CONSIGNES.
a - Résumez en deux phrases le texte sur Mark Zuckerberg.
b - Dans le texte sur Mark Zuckerberg, recopiez le passage situé entre "Changements concrets" et "les minorités ethniques.", bornes incluses, en substituant "ses effectifs" à "son personnel".

TEXTE À ANALYSER.
..............................

Le fondateur de Meta met fin aux actions en faveur de l’embauche des femmes et des minorités. Il enterre également sa politique de fact-checking. De quoi satisfaire Donald Trump ?
Le virage "anti-woke" de Mark Zuckerberg
Saviez-vous qu’avant de fonder Facebook, Mark Zuckerberg avait mis au point en 2003 un site visant à classer le physique de ses camarades en fonction de leur attrait physique ? "Est-ce qu'on l’on est à Harvard pour notre physique ? Non. Est-ce qu'on va être jugés dessus ? Oui", était-il écrit. Baptisé Facemash, le site fonctionnait avec des photos obtenues illégalement à partir des trombinoscopes de l’université. Convoqué pour un conseil de discipline à ce sujet, le futur milliardaire ferme le site dont la durée de vie n’aura été que de quelques heures. Depuis, Mark Zuckerberg assurait prôner l’égalité des chances et souhaiter que les femmes réussissent en entreprise, lui qui a grandi avec des sœurs et est père de trois filles.
Il y a quelques jours pourtant, le discours du dirigeant quant aux politiques de diversité dans la sphère économique est devenu bien moins lisse. Dans un entretien fleuve publiée vendredi dans le cadre du très suivi podcast The Joe Rogan Experience, Mark Zuckerberg déplore la montée en puissance des entreprises "culturellement castrées" qui ont cherché à s’éloigner de "l’énergie masculine". Il précise qu’"avoir une culture qui valorise un peu plus l’agressivité a ses mérites". Et de résumer : "C'est une chose de vouloir créer un environnement accueillant, mais à un moment, ça va trop loin."
Mark Zuckerberg déplore la montée en puissance des entreprises "culturellement castrées"
Changements concrets
Ces propos ne sont pas des paroles laissées lettre morte sur le terrain. Le dirigeant entend bien changer la donne. Meta (maison-mère d’Instagram, Facebook et WhatsApp) vient d’annoncer la fin des programmes censés favoriser la diversité au sein de son personnel. "Le paysage juridique et politique autour des efforts de diversité, d’équité et d’inclusion aux États-Unis est en train de changer", explique une note interne rapportée par le site d’informations américain Axios et confirmée à l’AFP par Meta. Bien que le groupe insiste sur le fait qu’il reste "au service de tous" et qu’il continuera à chercher des candidats d’origines diverses, il supprime les objectifs de représentation spécifiques pour les femmes et les minorités ethniques.

..............................

EXTRAIT DES DONNÉES.
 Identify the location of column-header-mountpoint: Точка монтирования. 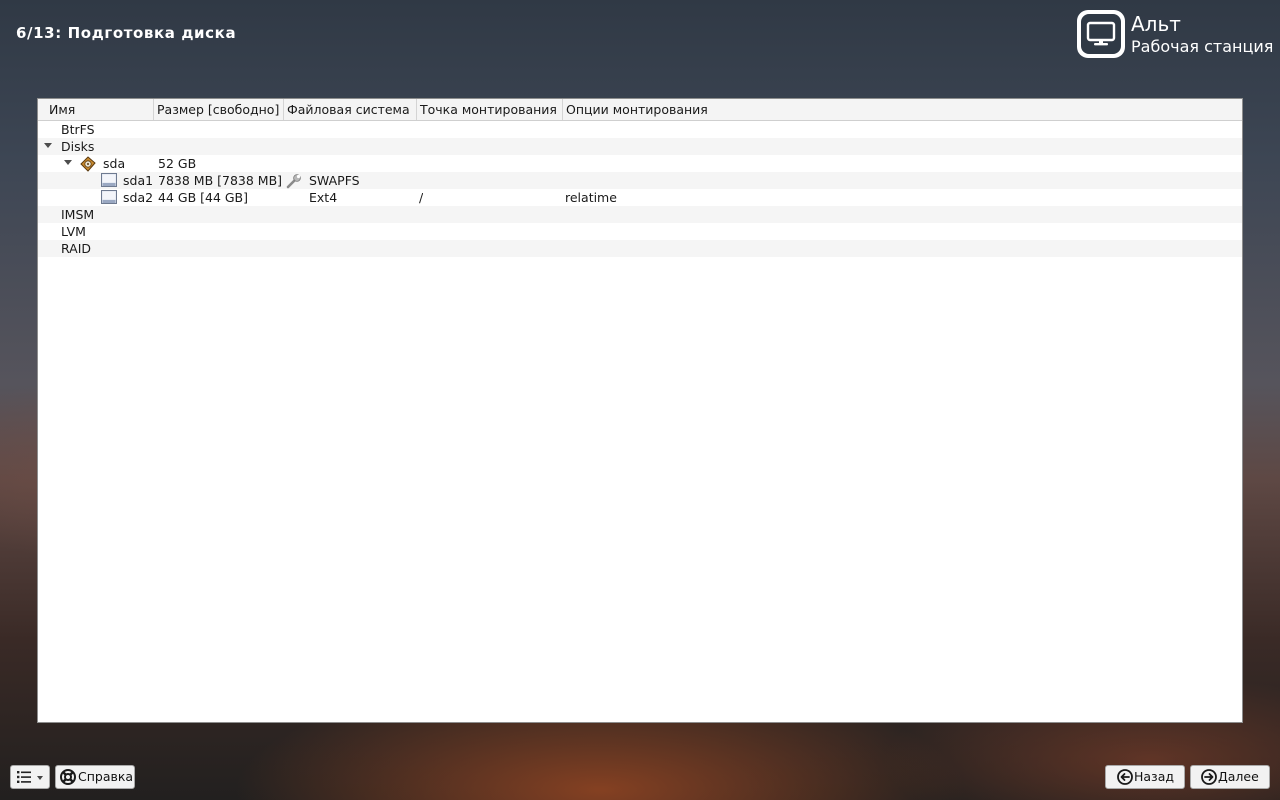
(490, 110).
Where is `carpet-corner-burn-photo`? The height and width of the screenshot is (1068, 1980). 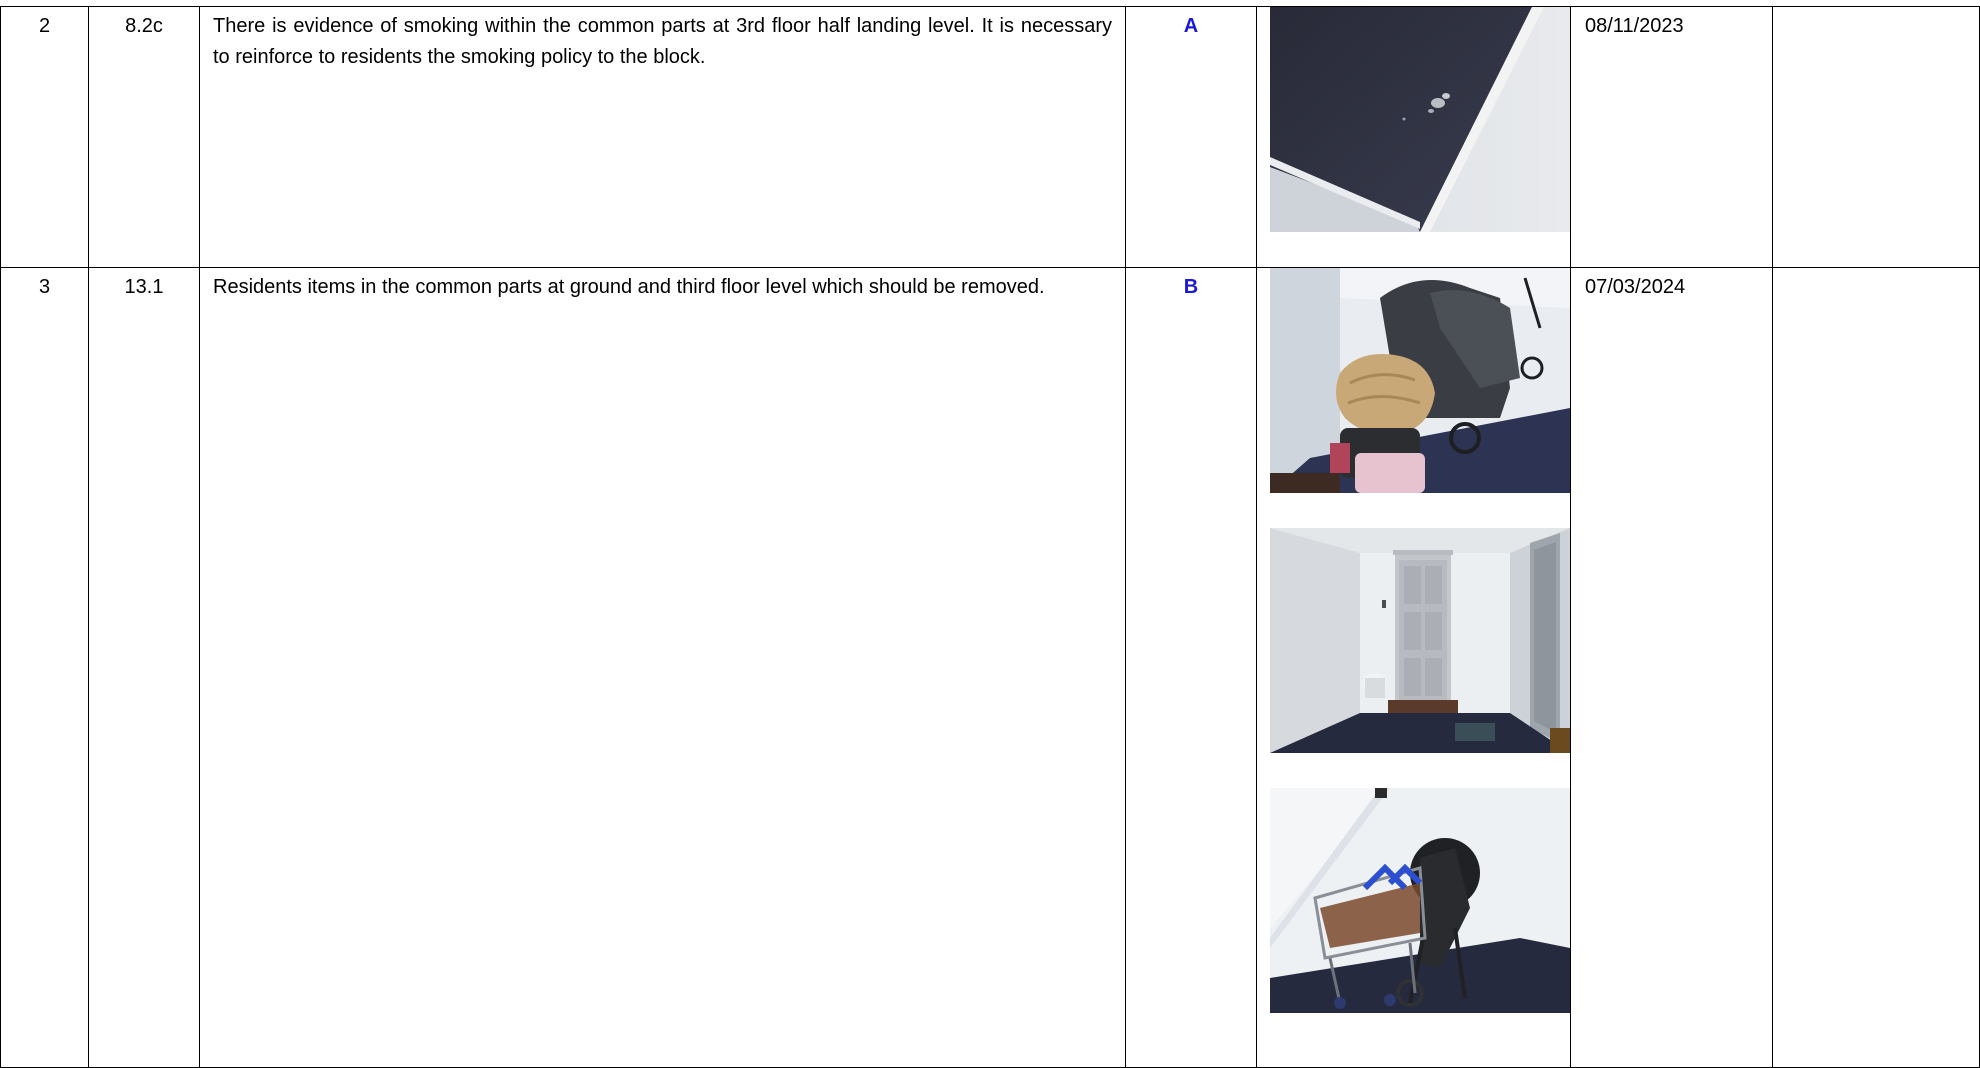
carpet-corner-burn-photo is located at coordinates (1420, 120).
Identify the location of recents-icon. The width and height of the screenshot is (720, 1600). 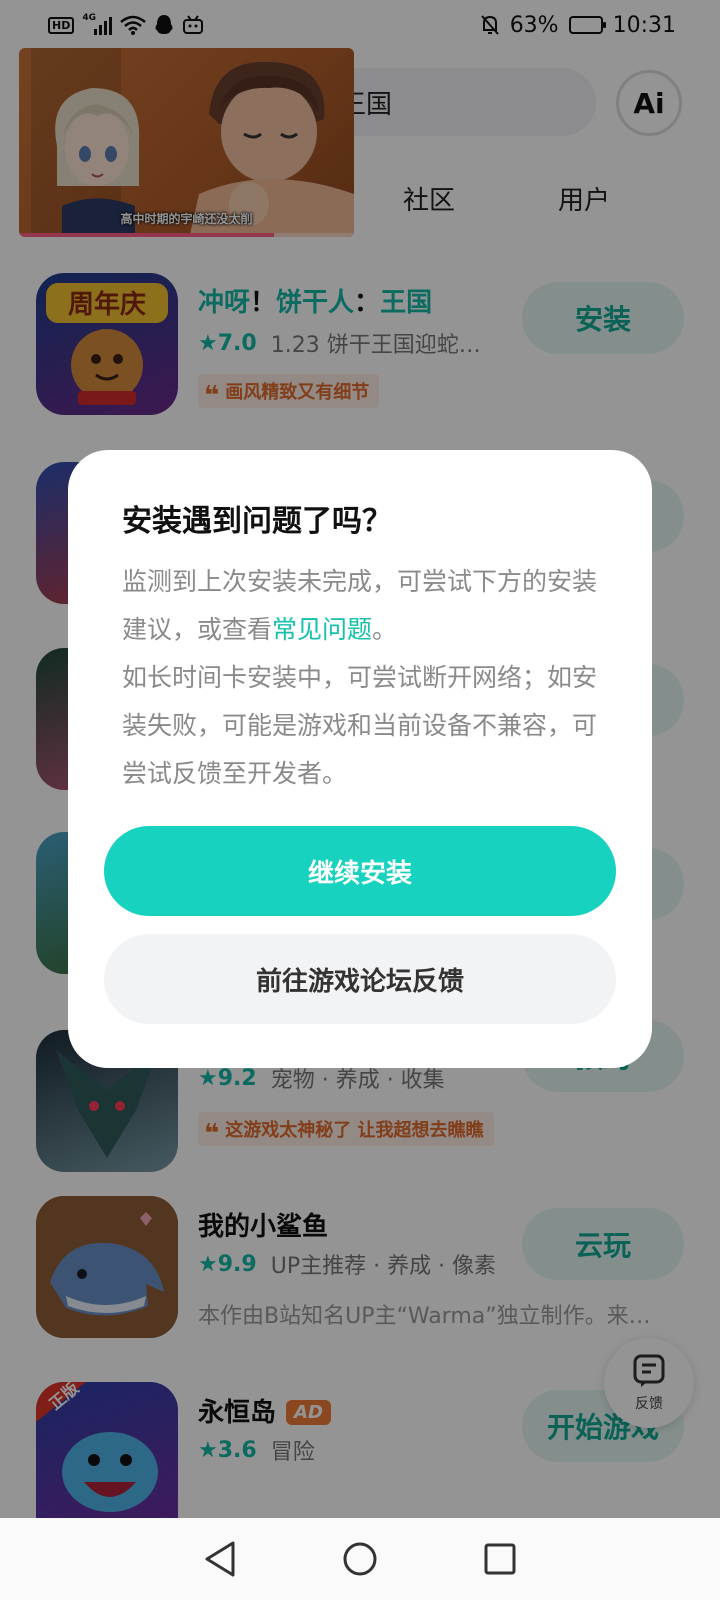
(500, 1559).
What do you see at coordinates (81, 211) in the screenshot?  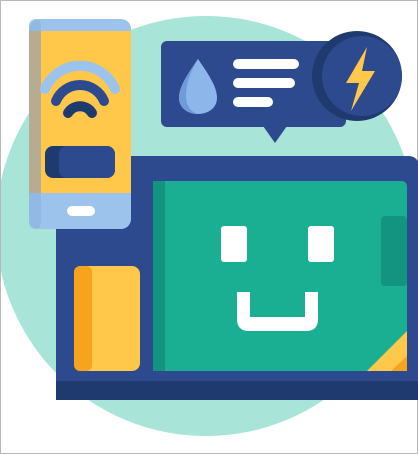 I see `phone-home-button` at bounding box center [81, 211].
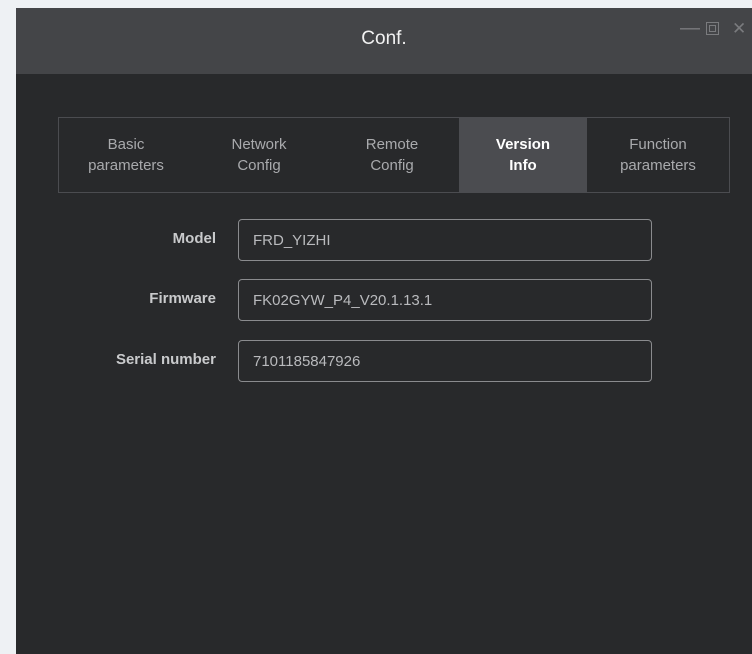  I want to click on close-icon: ✕, so click(739, 28).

..............................

CORRIGÉ DE L'EXERCICE.
a - Mark Zuckerberg, qui assurait prôner l'égalité des chances, a récemment déploré dans le podcast The Joe Rogan Experience la montée en puissance des entreprises « culturellement castrées » qui se sont éloignées de « l'énergie masculine ». Meta, maison-mère d'Instagram, Facebook et WhatsApp, vient d'annoncer la fin de ses programmes en faveur de la diversité et supprime les objectifs de représentation spécifiques pour les femmes et les minorités ethniques.

b -
Changements concrets
Ces propos ne sont pas des paroles laissées lettre morte sur le terrain. Le dirigeant entend bien changer la donne. Meta (maison-mère d’Instagram, Facebook et WhatsApp) vient d’annoncer la fin des programmes censés favoriser la diversité au sein de ses effectifs. "Le paysage juridique et politique autour des efforts de diversité, d’équité et d’inclusion aux États-Unis est en train de changer", explique une note interne rapportée par le site d’informations américain Axios et confirmée à l’AFP par Meta. Bien que le groupe insiste sur le fait qu’il reste "au service de tous" et qu’il continuera à chercher des candidats d’origines diverses, il supprime les objectifs de représentation spécifiques pour les femmes et les minorités ethniques.